The report titled “Fiscal Year 2013 Report to the Congress on the Use of Section 7623” says in its executive summary that the IRS is required to pay awards “if information an individual provides substantially contributes to the collection of tax, penalties, interest, and other amounts when the amounts in dispute are more than $2 million.”
The $55 million was divided between 122 awards, with an average award of $435,000. Tips led the IRS to collect more than $367 million in taxes, interest, and penalties.
As IRS.gov states, “The IRS Whistleblower Office pays money to people who blow the whistle on persons who fail to pay the tax that they owe. If the IRS uses information provided by the whistleblower, it can award the whistleblower up to 30 percent of the additional tax, penalty and other amounts it collects.”
The report also notes that claims recorded in the Whistleblower Office have increased dramatically since 2006, with a total of 9268 claims being filed in 2013 for a total of 51,390 since legislation was passed in 2006 changing laws governing the whistleblower process and award amount.
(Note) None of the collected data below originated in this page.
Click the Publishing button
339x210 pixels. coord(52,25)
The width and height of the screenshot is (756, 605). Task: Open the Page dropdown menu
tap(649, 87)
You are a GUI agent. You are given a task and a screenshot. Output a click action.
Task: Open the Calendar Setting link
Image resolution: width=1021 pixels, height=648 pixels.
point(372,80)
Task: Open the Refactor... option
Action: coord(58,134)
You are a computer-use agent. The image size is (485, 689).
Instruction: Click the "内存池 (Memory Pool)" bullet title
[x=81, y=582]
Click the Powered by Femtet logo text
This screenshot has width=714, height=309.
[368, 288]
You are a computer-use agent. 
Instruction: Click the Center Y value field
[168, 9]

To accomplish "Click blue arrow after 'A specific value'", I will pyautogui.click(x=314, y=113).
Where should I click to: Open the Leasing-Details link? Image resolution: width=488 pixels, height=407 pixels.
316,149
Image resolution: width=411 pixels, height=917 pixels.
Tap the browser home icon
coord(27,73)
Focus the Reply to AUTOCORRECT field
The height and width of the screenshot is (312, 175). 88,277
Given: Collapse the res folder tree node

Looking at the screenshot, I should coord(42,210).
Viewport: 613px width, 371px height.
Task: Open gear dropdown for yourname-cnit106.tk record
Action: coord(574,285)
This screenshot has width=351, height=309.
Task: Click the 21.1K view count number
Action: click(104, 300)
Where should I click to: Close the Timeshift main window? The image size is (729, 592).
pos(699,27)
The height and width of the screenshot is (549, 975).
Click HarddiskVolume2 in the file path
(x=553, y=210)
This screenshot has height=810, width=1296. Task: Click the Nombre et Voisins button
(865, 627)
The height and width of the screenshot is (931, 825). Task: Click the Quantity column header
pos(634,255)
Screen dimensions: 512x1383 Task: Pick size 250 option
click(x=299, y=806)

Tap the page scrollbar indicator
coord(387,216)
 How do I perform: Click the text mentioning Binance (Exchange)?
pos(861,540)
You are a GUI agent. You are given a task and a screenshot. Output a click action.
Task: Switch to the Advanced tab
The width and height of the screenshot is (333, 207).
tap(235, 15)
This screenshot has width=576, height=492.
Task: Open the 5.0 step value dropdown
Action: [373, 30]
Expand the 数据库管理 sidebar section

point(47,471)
The 2013 total claims amount was up slightly from 2012.
It can take years to receive an award, however, with 40 awards being paid in full for claims filed pre-2007. There are also other reasons for closing claims, such as “allegations unclear,” “issues below threshold for IRS action,” and “insufficient time remaining on state of limitations.”
The report does note that “The law does not provide for whistleblower protection” when referring to section 7623. Whistleblowers are subject to retaliatory action, including “job-related action,” “physical harm” or “damage to economic interests.” Although it is in the best interest of the IRS to protect the identity of whistleblowers, identities may come to light in court proceedings.